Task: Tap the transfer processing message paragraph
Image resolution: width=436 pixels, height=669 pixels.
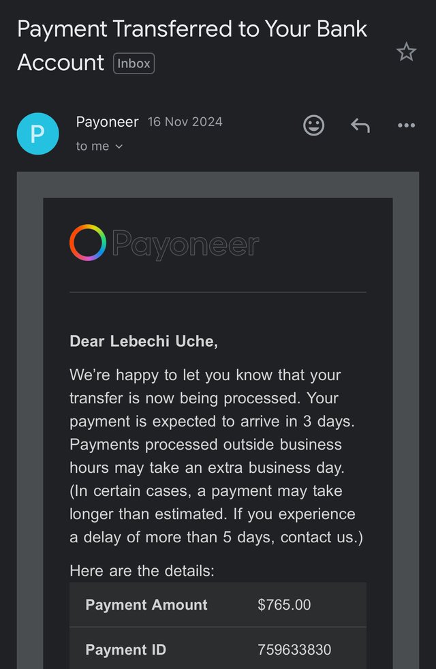Action: point(216,456)
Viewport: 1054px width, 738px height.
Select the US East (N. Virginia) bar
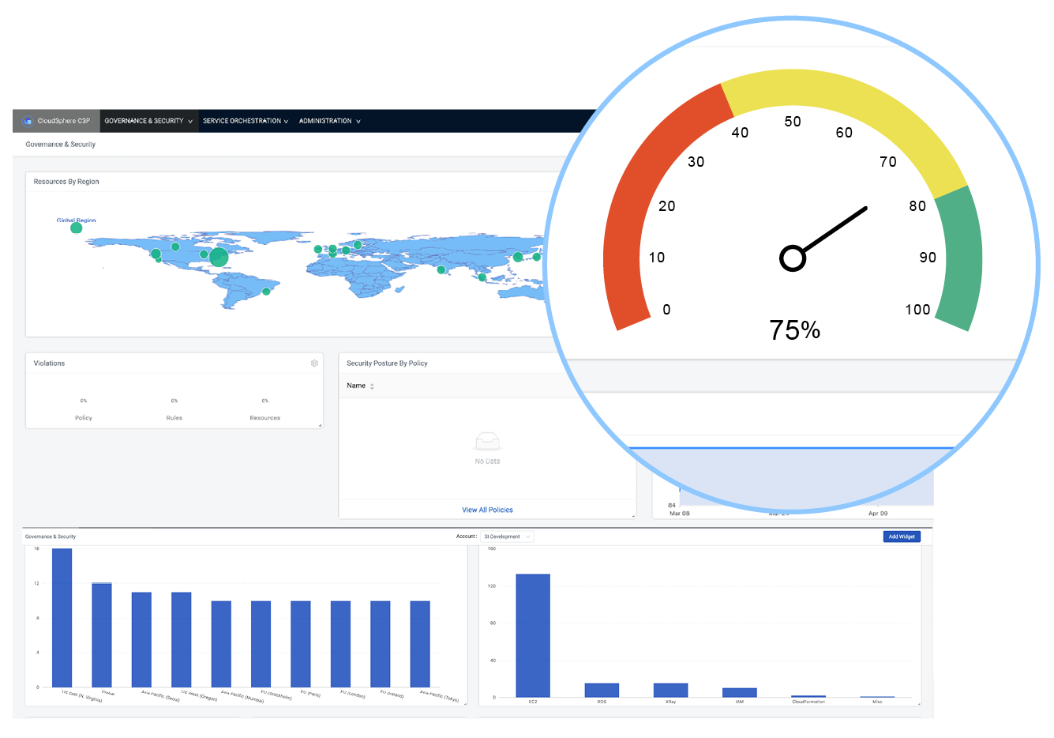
• • •
* Task statement:
With the images omitted, retype the records above exactly.

* Solved problem:
Task: Tap the transfer processing message paragraph
Image resolution: width=436 pixels, height=669 pixels.
Action: point(216,456)
Viewport: 1054px width, 738px height.
Select the US East (N. Virginia) bar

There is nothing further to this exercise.